Diagnosis and treatment

Emily Laubham: What are the treatment options and expected outcomes with esophageal cancer?

Dr. Blair Jobe: That is all predicated by staging. First, we have to understand whether or not the tumor has invaded the wall of the esophagus, whether or not lymph nodes are involved, and whether the tumor has spread to sites beyond the area of original cancer.

One way we do that is an endoscopic ultrasound, which goes down into the esophagus and takes images through the wall so we can see the tumor and how deep it goes. We’re also able to look at and biopsy regional lymph nodes to tell whether there is nodal spread, which is an independent predictor of survival and recurrence rates.

Another option is a PET CT scan. We give a patient labeled glucose, and because the cancer cells take up glucose quicker than normal cells, you’ll have an area of imaging that lights up orange. That can tell us whether you have the disease outside the esophageal bed or lymph nodes.

Once you have the clinical stage, you determine the treatment. Let me give you some high-level examples.

An early-stage cancer means it is just in the most superficial lining of the esophagus. In rare cases, that may be treatable just with an endoscopic procedure. But whatever treatment we do, early-stage cases are good to see because that’s where we have the best chance to save a life.

The next group of people have more advanced disease, but it’s confined to the esophagus and surrounding lymph nodes. Those patients tend to undergo chemotherapy and/or radiation therapy prior to surgery. We call that trimodality therapy.

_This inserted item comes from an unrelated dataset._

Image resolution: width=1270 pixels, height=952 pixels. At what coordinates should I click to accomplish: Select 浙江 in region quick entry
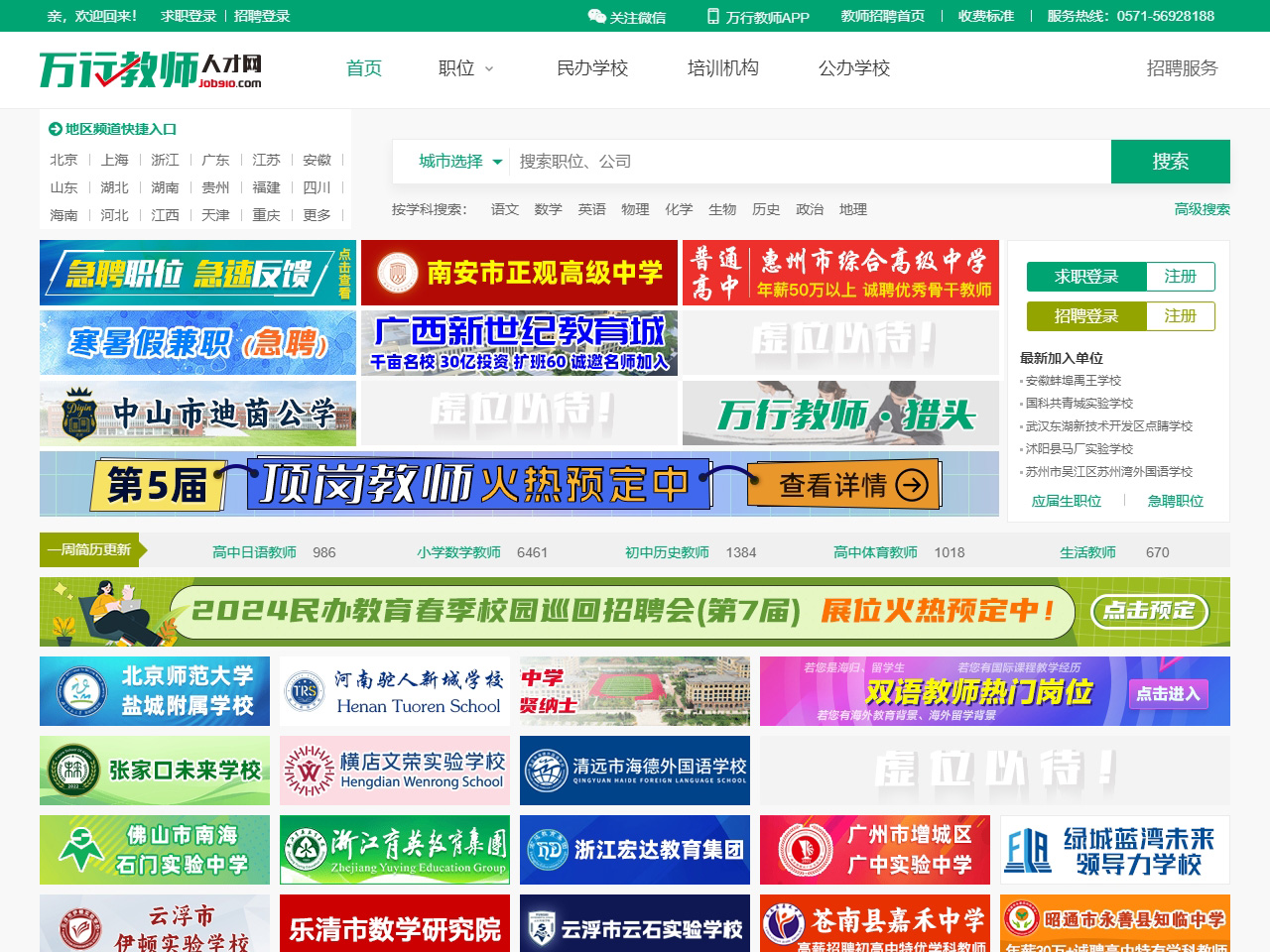pos(165,160)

The third group has advanced disease, stage 4. Those patients usually undergo chemotherapy with the hope of palliation. We focus on alleviating symptoms related to the tumor and improving quality of life. It doesn’t mean we don’t go for a cure, but the chances of the patient surviving at this stage are pretty low.

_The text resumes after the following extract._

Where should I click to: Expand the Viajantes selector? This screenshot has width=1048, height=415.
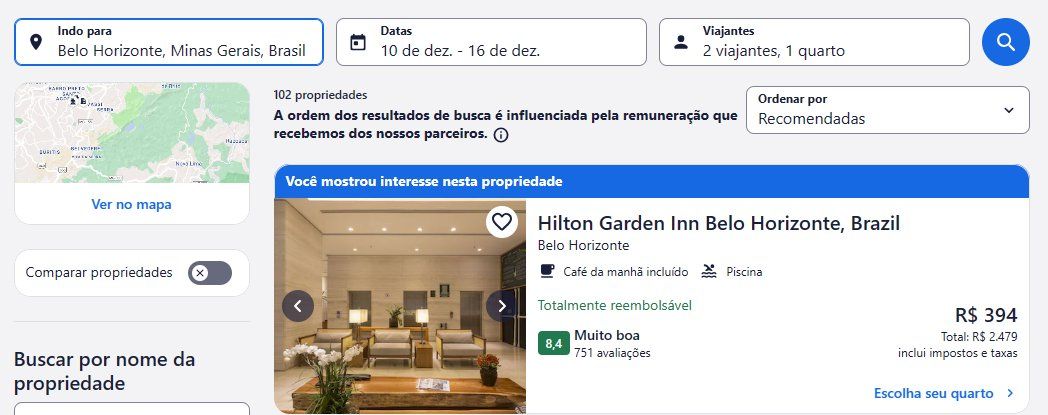814,42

Hope in research and in care

Emily Laubham: It sounds like this cancer is still shrouded in a bit of mystery. What is promising in terms of research to understand it or future advances?

Dr. Blair Jobe: There’s a lot of work to be done, but also amazing things already being done. What we really need to be able to do is draw someone’s blood to know if they have cancer in their bloodstream. The blood test is the holy grail for us, and a research team here at AHN has done work in that area.

Clinical trials in immunotherapy are big news. We have a lab at AHN that covers the whole gamut of investigation. With immunotherapy — a way of enhancing the immune system to attack and fight cancer — one drug we’ve tested is Nivolumab. It’s been widely used in melanoma, and it’s a big player in lung cancer. We were one of the first to develop this protocol and look at the safety of using it in treating patients with esophageal cancer. We did that in conjunction with Johns Hopkins, but the ideas and the genesis of the research came from our lab. It’s still in progress, but we’ve taken that idea from inception, to an animal model, and now to humans.

Emily Laubham: Is there anything else you’d like people to know?

Dr. Blair Jobe: There’s a lot to discuss, but it’s important to emphasize that the patient is at the center of everything at our clinics — diagnostics, therapy, and recovery. Each week we have a tumor board where everyone involved meets to talk about each patient — it’s the definition of individualized care. We bring patients in regularly and surround them with all the different care experts, not just doctors and nurses, but dietitians, psychologists, speech pathologists, and others. Our esophageal cancer patients become like family.